INSTRUCTIONS FOR THE TASK: Update the rows starting at "Click the post body rant paragraph" and ending at "Looking at the" by changing "checkbox" to "toggle" and leaving everything else the same. Omit the pictures from your answer.
>> START
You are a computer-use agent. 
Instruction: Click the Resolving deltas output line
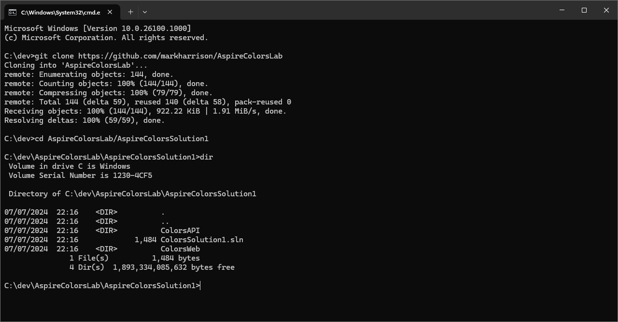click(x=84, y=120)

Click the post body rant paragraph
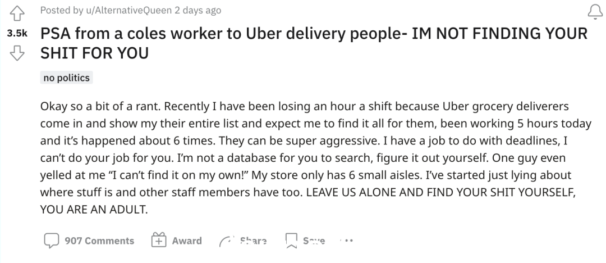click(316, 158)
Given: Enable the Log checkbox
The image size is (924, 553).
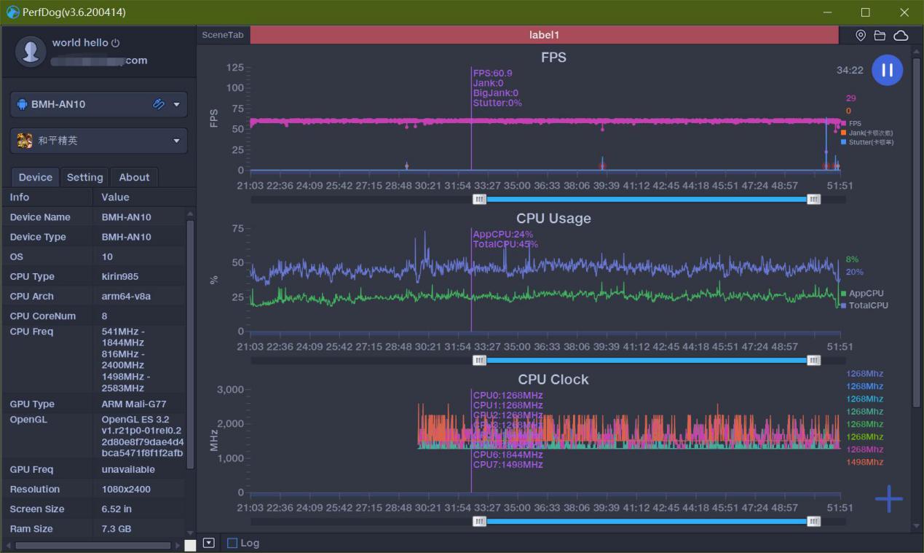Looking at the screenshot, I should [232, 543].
>> END
>> START
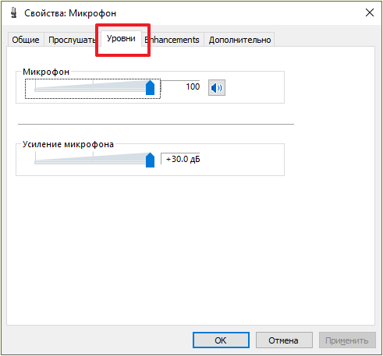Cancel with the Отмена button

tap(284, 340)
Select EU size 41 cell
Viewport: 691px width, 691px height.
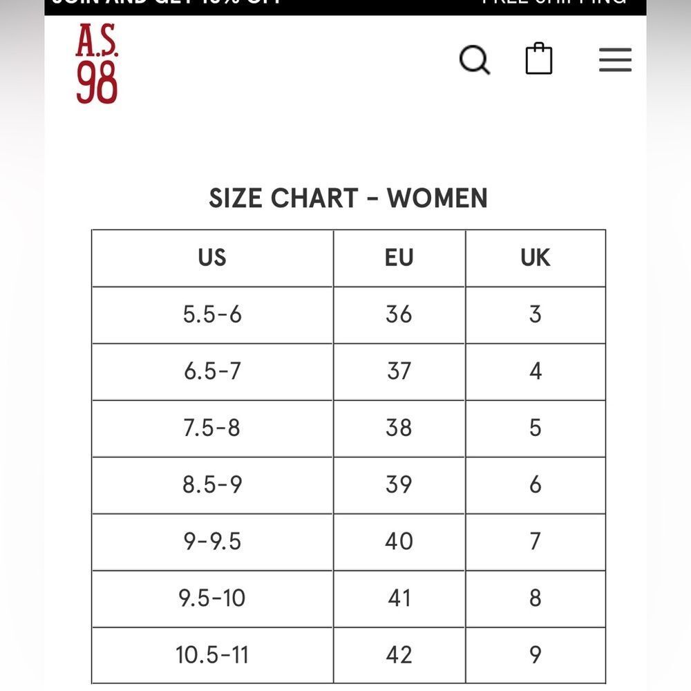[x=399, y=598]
>> END
PROBLEM SOLUTION:
Click the post body rant paragraph
click(316, 158)
Given: Enable the Log toggle
The image size is (924, 553).
Looking at the screenshot, I should [232, 543].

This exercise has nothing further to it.